German Chancellor Olaf Scholz and Palestinian President Mahmoud Abbas attend a news conference, in Berlin, Germany, August 16, 2022. REUTERS/Lisi Niesner

The eleventh commandment applies in Germany: Thou shalt not compare! The purpose of the ban on comparison is not to trivialize the crimes committed by Nazi Germans. The uniqueness of these crimes must not be questioned.

In every comparison, however, two events are related and thereby relativized in their importance. This logic is vividly illustrated by the sentence scrawled on the wall of a public toilet: “Wiping slogans off the toilet wall is like burning a book.” Sounds absurd? It is.

So far, the eleventh commandment applied primarily to Germans. Because of their history, they have a special duty to deal truthfully and sensitively with the National Socialist past and the crimes committed during this time. So it became a tradition to punish any violation of it.

Whether Helmut Kohl was reminded of Goebbels in speeches by Mikhail Gorbachev, Herta Däubler-Gmelin drew a comparison between George W. Bush and Adolf Hitler, or Alexander Gauland spoke of the “Third Reich” as “bird shit”: all attempts, by appeal capitalizing on the Nazi period and its protagonists on a daily basis is criticized as the worst form of demagogy.

Joschka Fischer, who invoked Auschwitz to intervene in the Kosovo war and compared Serb leader Slobodan Milosevic to Adolf Hitler, also felt the outrage reflexes triggered by such rhetoric. At the time, Defense Minister Rudolf Scharping deliberately spoke of “concentration camps”, which was also slapped at him.

Jana from Kassel recently drew criticism, saying at a “Querdenker” rally: “I feel like Sophie Scholl.” Wearing “Jewish stars” with the inscription “unvaccinated” was made a punishable offense in some federal states. Posters by the animal protection organization PETA (“People for the Ethical Treatment of Animals”) showing concentration camp inmates next to photos of starving cattle and the heading “living skeletons” were also banned.

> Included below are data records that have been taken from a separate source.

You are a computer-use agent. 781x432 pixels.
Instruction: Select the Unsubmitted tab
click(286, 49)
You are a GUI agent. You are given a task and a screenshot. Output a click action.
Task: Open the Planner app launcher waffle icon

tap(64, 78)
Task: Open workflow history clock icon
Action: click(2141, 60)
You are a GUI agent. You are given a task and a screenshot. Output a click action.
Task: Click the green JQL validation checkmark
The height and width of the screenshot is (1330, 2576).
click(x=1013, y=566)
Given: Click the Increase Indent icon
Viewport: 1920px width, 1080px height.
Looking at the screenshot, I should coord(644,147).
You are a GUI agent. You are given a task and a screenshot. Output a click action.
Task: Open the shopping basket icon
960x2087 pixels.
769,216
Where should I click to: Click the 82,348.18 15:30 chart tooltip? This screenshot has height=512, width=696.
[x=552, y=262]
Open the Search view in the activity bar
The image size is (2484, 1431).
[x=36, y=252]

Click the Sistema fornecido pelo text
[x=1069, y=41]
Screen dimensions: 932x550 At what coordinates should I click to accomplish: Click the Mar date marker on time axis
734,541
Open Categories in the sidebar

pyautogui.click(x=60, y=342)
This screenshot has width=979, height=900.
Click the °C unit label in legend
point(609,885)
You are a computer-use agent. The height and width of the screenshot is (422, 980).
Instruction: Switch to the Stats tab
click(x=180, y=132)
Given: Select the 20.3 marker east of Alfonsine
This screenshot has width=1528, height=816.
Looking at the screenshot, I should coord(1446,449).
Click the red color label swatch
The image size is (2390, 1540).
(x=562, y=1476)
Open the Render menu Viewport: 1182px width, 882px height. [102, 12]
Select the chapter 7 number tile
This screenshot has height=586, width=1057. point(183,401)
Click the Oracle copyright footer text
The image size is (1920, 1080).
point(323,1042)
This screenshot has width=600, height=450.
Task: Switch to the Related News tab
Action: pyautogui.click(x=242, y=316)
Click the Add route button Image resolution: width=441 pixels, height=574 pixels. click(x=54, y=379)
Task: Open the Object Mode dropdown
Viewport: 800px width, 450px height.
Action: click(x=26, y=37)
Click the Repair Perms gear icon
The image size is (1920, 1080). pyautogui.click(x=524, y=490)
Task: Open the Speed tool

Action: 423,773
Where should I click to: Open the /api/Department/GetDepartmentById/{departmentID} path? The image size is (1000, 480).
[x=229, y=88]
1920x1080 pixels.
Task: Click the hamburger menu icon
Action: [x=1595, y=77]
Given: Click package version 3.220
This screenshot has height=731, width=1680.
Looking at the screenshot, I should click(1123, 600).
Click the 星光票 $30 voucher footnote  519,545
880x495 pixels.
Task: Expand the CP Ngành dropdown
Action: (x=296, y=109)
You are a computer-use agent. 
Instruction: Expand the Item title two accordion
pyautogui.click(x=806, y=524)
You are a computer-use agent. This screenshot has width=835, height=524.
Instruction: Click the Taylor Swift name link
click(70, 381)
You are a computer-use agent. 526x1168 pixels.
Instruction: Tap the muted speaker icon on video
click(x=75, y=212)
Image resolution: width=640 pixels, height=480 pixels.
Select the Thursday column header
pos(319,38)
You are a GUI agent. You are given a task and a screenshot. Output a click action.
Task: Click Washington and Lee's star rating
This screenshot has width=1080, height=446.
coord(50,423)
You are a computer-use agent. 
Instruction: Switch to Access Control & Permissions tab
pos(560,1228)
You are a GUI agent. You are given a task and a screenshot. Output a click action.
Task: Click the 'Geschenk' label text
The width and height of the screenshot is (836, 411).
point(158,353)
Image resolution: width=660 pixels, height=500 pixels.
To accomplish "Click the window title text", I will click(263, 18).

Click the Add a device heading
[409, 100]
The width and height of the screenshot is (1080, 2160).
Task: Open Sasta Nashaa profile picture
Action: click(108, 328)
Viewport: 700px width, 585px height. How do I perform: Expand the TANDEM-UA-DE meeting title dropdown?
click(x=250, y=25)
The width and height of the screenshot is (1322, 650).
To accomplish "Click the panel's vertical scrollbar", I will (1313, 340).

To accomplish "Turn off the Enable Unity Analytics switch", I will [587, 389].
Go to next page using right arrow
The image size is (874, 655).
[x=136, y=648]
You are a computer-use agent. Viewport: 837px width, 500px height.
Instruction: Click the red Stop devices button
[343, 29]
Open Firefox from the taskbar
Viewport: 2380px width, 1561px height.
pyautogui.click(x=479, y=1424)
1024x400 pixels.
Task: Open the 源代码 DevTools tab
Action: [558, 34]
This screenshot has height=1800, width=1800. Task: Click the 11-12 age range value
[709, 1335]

On Wednesday, the circle of those who must obey the eleventh commandment in Germany was extended to include a non-German. It was similar in the colonialism debate. At a press conference with Chancellor Olaf Scholz in the Federal Chancellery, the 87-year-old Palestinian President Mahmud Abbas accused Israel of having committed massacres in Palestinian towns. “50 massacres, 50 holocausts,” he added. You have to know that Abbas is a co-founder of Fatah and in 1982, exactly 40 years ago, he wrote his doctoral thesis in Moscow entitled: “The Secret Connections of the Nazis and the Leaders of the Zionist Movement”.

Because Scholz did not react immediately to his guest’s disgraceful remarks, but only afterwards described the comparison as “intolerable and unacceptable”, the joint appearance turned into a double scandal. Abbas was met with anger from Israel, whereupon he backtracked and asserted that the Holocaust marked the “worst crime in modern history” for him too. Scholz, on the other hand, was accused of not putting his guest in his place immediately, stante pede.

That may be the end of the affair, but many of the questions it raises aren’t. They include both those who must comply with the eleventh commandment and the definition of what type of comparison is inadmissible. Hitler comparisons are okay? Holocaust comparisons not?

When Henry Kissinger recently suggested that part of Ukraine be ceded to Russia in order to reach a negotiated solution, its President Volodymyr Zelensky scolded him and said: “It seems that Kissinger’s calendar is not 2022 but 1938.” the policy of appeasement and the Munich Agreement at the expense of Czechoslovakia. Kissinger like Chamberlain? That’s probably still possible.

Poland’s President Andrzej Duda has few qualms about seeing Adolf Hitler in Vladimir Putin. Israel’s ex-Prime Minister Benjamin Netanyahu has often compared the mullahs’ regime in Tehran to the Nazi regime. Roger Hallam, co-founder of the climate activist movement Extinction Rebellion, says that in a larger perspective, the Holocaust is “just another fuckery in human history.”

Where to start, where to stop? Does the NSA wiretapping scandal point to Gestapo methods? Can a perfectly normal AfD supporter be called a “Nazi”? Was the EU refugee summit in 2018 reminiscent of the Evian conference in the summer of 1938, at which 32 states discussed the admission of Jewish refugees and those persecuted by the Nazi regime without any result? The organization “Pro Asyl” writes that the EU states have devised an “unlimitedly brutal system” that adds to the harassment and conditions to which those persecuted by the Nazis were subjected in their countries of asylum in terms of hardness, bureaucratic control, impenetrability and humiliation Far surpassed”.

Nazi comparisons never end well, but seem to remain irresistible. German history has become a quarry from which anyone who wants to dramaturgically exaggerate their message draws. From the left as well as from the right. In Germany and globally. In hindsight, no one wants to have meant it that way.